The decision: Use my pressing PM search as a motive for networking with other Product Managers
I have found that most people like to feel helpful and are often flattered when asked for their opinions or for assistance with a particular problem. And, if talking shop over coffee isn't incentive enough, many professionals will gladly take time out of their schedule to help out a colleague, especially if the appeal is specific and reasonable.
In this particular case, I was hoping to identify suitable candidates to join my Product Team. By using my contacts to tap into the larger talent pool, I was confident I could accelerate my recruiting efforts. But I would also use the valuable face time to review a few of my past and future product decisions with these specialists.
Plan of attack
My first rule of professional networking is to make sure the meetings are productive for both parties.
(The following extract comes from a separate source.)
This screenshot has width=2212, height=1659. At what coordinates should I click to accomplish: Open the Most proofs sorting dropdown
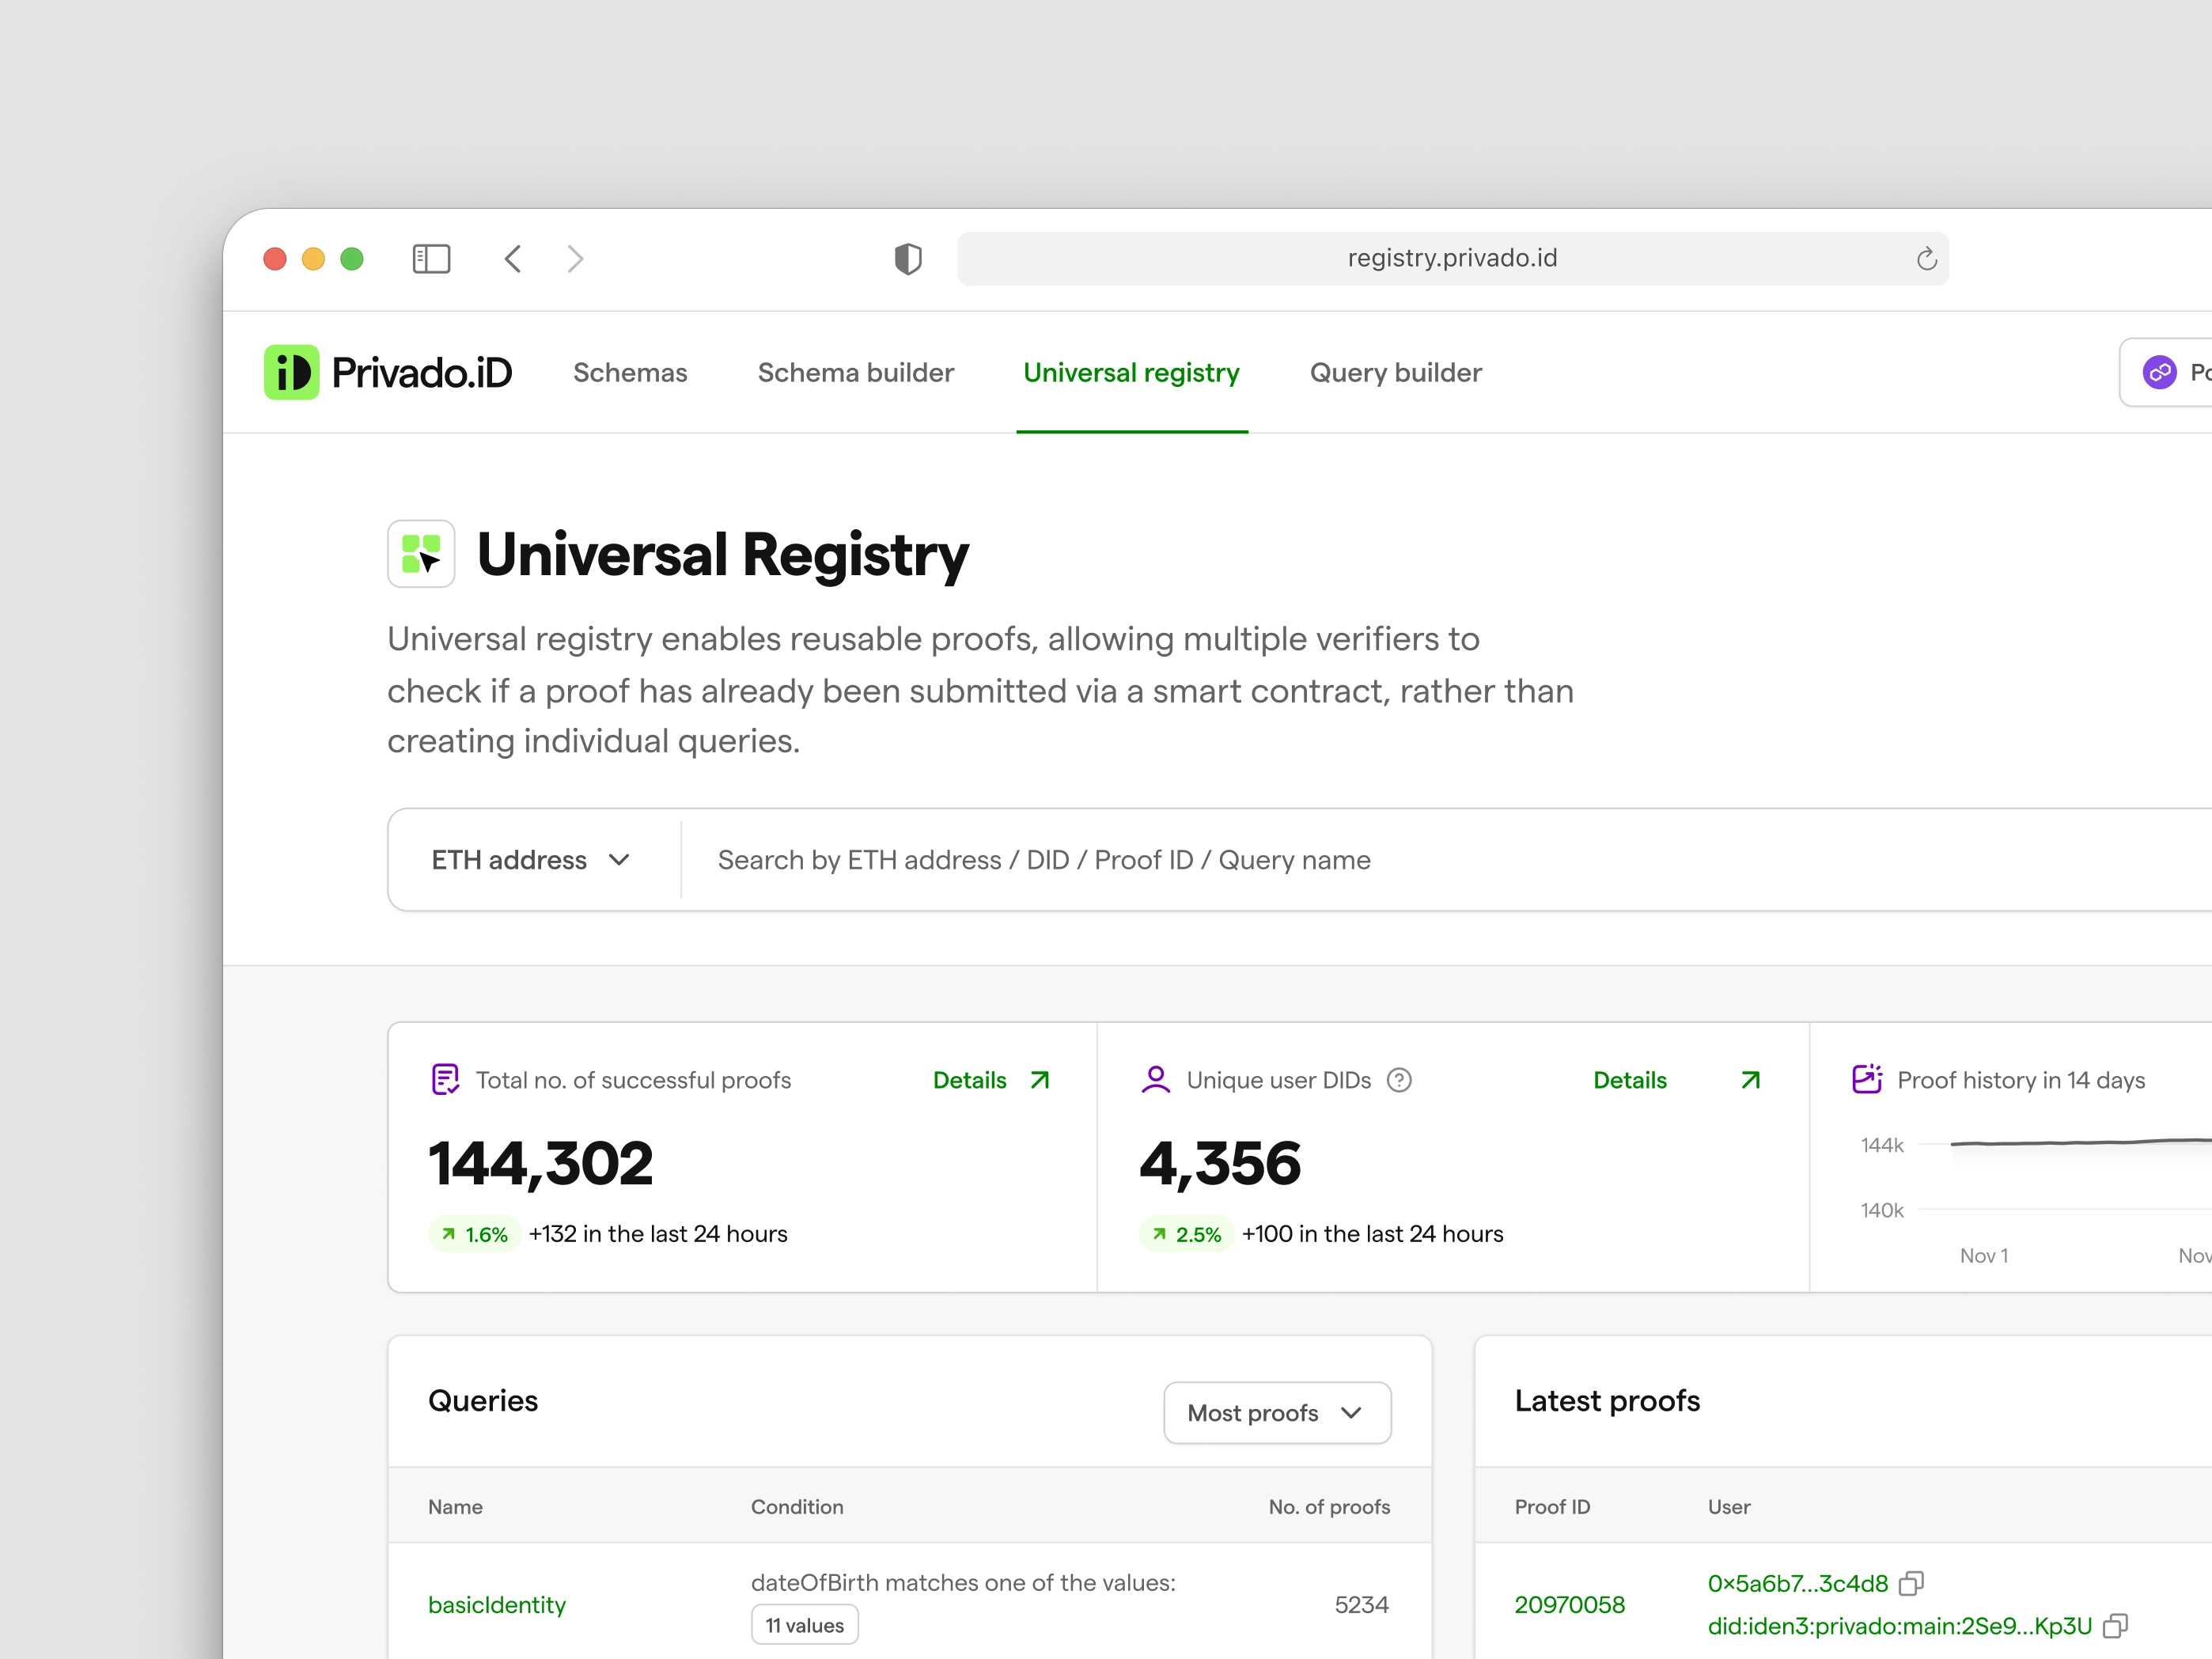point(1277,1412)
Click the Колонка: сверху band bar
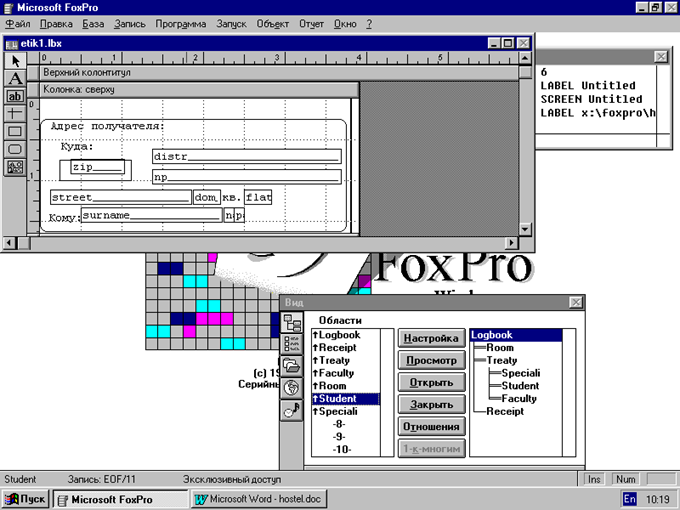This screenshot has width=680, height=510. click(199, 90)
I began this post by declaring that I had very little spare time to spend outside my company. With that in mind, I began every meeting request with the assumption that my counterpart would likely be in the same position and would need some assurance that I would not be wasting his or her time.
So, aside from showing simple courtesy like confirming the meeting, arriving on time and choosing locations that would be convenient, I took extra care to make sure I was prepared for each discussion.
Provide a Job Description
The primary goal for these meetings was to cast a wider recruiting net and to identify viable candidates for my open Product Manager position. I tried to make that clear in the invitation in the hopes of prompting some early reflection. But because the PM role can be different in each company, I wanted to further clarify the exact type of applicant I was seeking.
I had chosen to defer posting the PM job description on our web site until we had exhausted other available channels so there was no link I could share with my colleagues. But rather than send along some "pre-requisite reading assignment" ahead of our meeting, I chose instead to bring along and share a hard copy of the job description. The physical document, as a take away from the meeting, was meant to keep my appeal for help top of mind - for at least a few hours afterwards.
Prepare a List of Topics for Gathering Feedback
As I mentioned earlier, Product people like to talk shop as much as the next person and truly, I was no different. Once we had moved past the initial pleasantries and discussed the open PM position at my company, I switched gears to pick their brains on any of a number of subjects that I had recently encountered.
I truly wanted feedback and advice on my own projects so in an attempt to make the discussions more productive, I formalized my thoughts and even created some specific questions on each topic - because as a PM, you should never miss a chance to improve your interviewing skills!
Offer Assistance in Return
Besides paying for the coffee or meal, which always goes over well, I also made sure to save time at the end of the meeting to switch the flow and turn the conversation around. I wanted to give my colleague the opportunity to share with me what was happening on their end. What product-related problems were they wrestling with? How was their team performing? Did they have some big product developments happening in the next few weeks?
And it never hurt to ask whether they were happy in their current job - sometimes you can get lucky and find a candidate in your immediate network.
Whenever the conversation turned to a problem or opportunity that I genuinely felt I could help with, I offered my assistance. And I made sure I followed up with any action items in my thank-you email.
I am pleased to report that through this PM networking activity, I did indeed identify several viable candidates and that accelerated our hiring efforts. But more than that, I was able to reconnect with and renew important relationships with many of my peers. I collected valuable, relevant insight from these professionals that helped me validate or in some cases, adjust some of the product decisions I was making. I was able to expand my own network a bit, a typical but always welcome side effect. And then of course, there was all the great coffee!